Dans le même ordre d’idées, Nasser, pourtant témoin de l’attirance possible de Doïna pour ce mystérieux vampire, fait totalement abstraction de cela lorsqu’il se retrouve en tête à tête avec sa dulcinée. Là encore, est-il crédible d’imaginer un personnage si peu curieux qu’il n’en vient pas même à demander d’informations à ce sujet ? Cette impression de voir des personnages amnésiques, incapables de tirer les bonnes conséquences des évènements auxquels ils ont assisté ou dont ils ont été victimes, nous sort malheureusement à plusieurs reprises du récit. Surtout, cela semble davantage relever d’un problème d’écriture, d’oublis scénaristiques, que de la volonté de construire des personnages miséricordieux, capables de pardonner dans des proportions pour le coup surnaturelles. Il en résulte que l'histoire perd en humanité à force d’ « oublier » tout ce qui devrait légitimement relever de la sphère intime (les questionnements, les doutes) au profit d'un récit qui glisse davantage sur sa surface narrative qu'il ne cherche à l'approfondir. Or, peut-on sacrifier la cohérence psychologique sur l’autel de l’avancée dramatique ? Le spectateur est-il à ce point « entrainé » dans un flux d’actions ininterrompues que son regard ne serait pas capable de buter sur des scènes qui semblent n’avoir conservé qu’une mémoire partielle des épisodes précédents ?

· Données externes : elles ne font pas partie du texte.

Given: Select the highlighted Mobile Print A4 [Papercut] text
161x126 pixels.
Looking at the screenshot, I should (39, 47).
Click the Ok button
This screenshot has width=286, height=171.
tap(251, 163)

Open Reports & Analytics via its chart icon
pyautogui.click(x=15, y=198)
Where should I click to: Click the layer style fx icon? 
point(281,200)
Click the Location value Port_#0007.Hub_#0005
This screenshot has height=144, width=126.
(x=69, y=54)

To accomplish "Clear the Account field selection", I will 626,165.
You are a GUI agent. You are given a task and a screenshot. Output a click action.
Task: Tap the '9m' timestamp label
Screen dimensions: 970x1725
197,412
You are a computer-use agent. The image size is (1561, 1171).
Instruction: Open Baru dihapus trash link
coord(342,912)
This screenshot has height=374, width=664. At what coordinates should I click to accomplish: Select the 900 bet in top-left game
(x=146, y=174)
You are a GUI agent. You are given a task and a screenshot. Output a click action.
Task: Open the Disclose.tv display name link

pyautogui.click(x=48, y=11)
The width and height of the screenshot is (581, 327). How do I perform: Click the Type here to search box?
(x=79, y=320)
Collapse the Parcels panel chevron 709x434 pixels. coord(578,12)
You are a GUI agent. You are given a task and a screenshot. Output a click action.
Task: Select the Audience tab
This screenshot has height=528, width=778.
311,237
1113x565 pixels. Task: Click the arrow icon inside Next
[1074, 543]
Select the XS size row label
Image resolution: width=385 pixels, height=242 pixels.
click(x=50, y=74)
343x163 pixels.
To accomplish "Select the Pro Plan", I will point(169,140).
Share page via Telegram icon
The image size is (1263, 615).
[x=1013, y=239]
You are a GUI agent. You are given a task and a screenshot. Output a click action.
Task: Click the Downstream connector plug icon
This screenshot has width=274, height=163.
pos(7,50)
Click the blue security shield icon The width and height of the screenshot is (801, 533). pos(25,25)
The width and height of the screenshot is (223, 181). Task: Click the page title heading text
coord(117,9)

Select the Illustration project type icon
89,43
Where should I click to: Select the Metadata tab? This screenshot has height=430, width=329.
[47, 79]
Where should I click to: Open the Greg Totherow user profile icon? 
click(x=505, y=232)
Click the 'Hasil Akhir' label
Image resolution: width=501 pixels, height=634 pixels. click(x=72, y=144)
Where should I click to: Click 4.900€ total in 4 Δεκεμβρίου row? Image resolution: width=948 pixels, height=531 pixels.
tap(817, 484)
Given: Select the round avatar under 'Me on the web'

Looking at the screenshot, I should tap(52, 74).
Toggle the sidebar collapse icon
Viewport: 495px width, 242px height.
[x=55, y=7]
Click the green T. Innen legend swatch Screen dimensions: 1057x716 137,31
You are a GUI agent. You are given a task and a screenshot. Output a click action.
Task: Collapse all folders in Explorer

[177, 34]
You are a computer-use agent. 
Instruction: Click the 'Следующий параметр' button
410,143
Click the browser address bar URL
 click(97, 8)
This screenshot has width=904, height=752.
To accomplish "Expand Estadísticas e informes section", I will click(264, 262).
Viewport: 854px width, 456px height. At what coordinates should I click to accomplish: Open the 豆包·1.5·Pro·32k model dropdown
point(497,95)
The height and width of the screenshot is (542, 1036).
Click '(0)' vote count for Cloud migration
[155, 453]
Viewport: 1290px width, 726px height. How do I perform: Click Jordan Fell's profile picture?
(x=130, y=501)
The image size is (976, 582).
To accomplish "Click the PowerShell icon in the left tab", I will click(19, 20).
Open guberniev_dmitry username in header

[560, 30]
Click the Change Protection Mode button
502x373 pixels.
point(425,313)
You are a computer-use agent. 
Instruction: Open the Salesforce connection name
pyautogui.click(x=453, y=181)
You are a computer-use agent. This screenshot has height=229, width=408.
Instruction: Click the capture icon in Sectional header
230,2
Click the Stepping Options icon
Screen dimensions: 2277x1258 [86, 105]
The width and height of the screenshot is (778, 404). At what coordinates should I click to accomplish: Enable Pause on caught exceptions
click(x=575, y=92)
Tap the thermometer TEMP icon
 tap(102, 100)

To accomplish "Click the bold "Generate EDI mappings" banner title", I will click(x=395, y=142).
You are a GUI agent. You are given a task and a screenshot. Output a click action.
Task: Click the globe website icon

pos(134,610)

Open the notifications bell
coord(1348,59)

Malgré ces défauts d’écriture, reconnaissons à la série d’avoir réussi à moderniser la figure du vampire en l’inscrivant pleinement dans les problématiques identitaire et communautaire de notre siècle. Espérons une deuxième saison plus rigoureuse d’un point de vue scénaristique, moins clichée dans ses dialogues, et davantage centrée sur l’exploration de l’intériorité du personnage de Doïna.